- [WHAT NEEDS TO BE DONE]:
Repeat the records below exactly, from the first line through the line containing "Task: Click the", and leave out any pictures.

Stored items

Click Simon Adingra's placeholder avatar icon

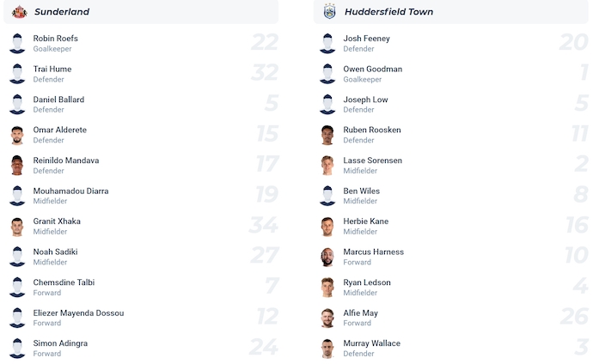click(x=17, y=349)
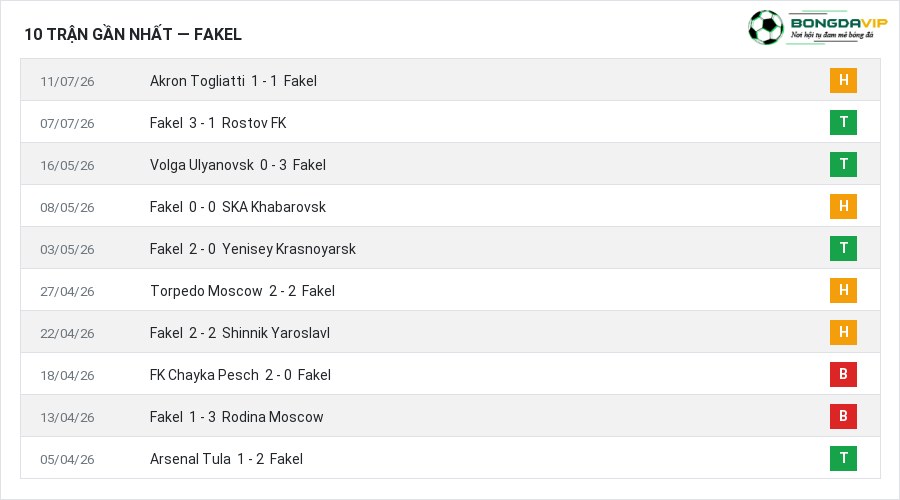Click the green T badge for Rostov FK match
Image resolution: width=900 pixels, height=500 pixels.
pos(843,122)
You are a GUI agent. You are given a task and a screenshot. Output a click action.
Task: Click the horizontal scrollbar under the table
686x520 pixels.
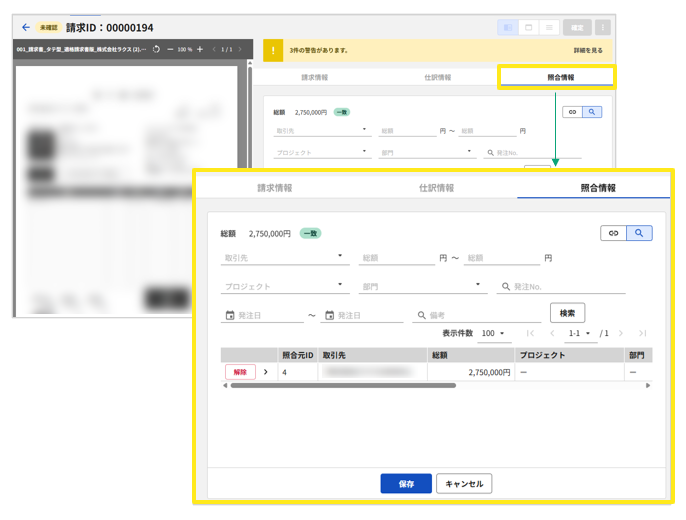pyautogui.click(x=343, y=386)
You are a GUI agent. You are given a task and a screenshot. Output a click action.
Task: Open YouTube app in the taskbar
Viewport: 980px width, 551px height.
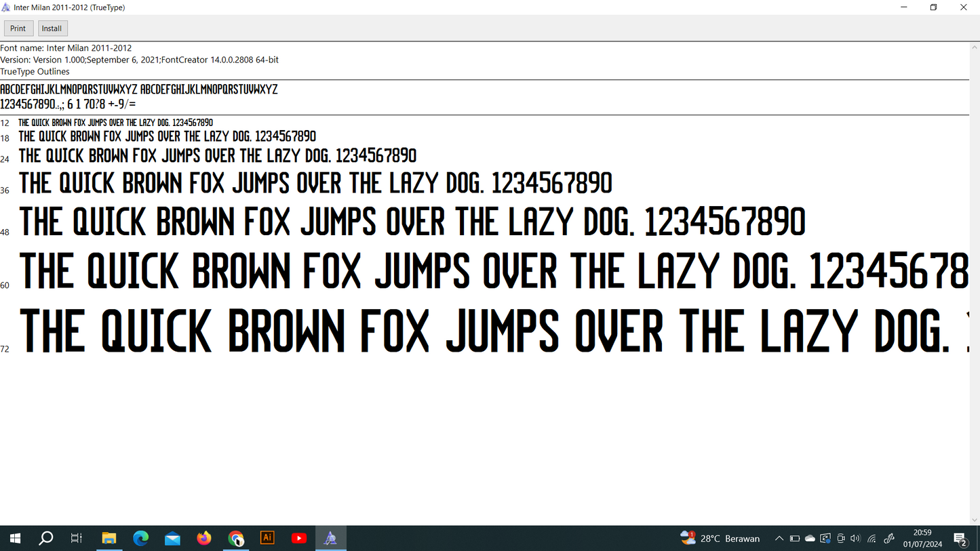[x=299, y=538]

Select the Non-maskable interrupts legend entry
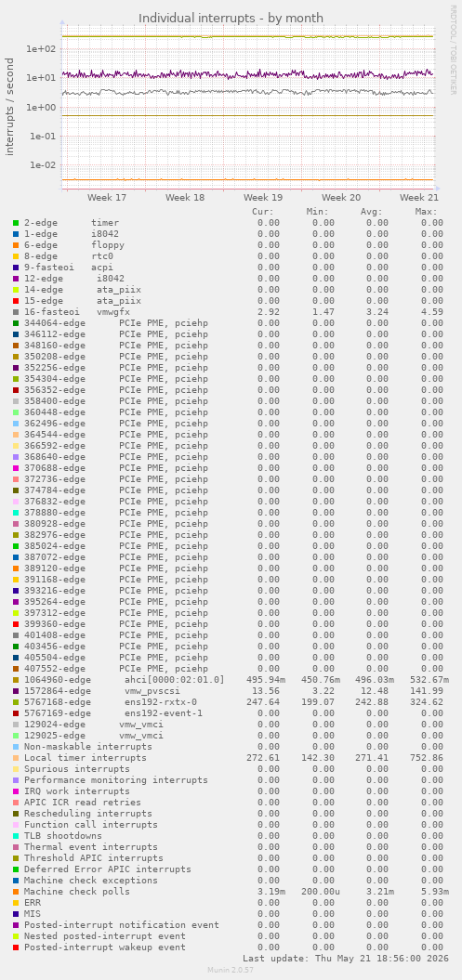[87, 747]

- [REPLY]:
Click Simon Adingra's placeholder avatar icon

click(x=17, y=349)
Click the green T badge for Rostov FK match
Image resolution: width=900 pixels, height=500 pixels.
pos(843,122)
You are a GUI agent. You are given a task and a screenshot. Output a click action.
Task: Click the horizontal scrollbar under the table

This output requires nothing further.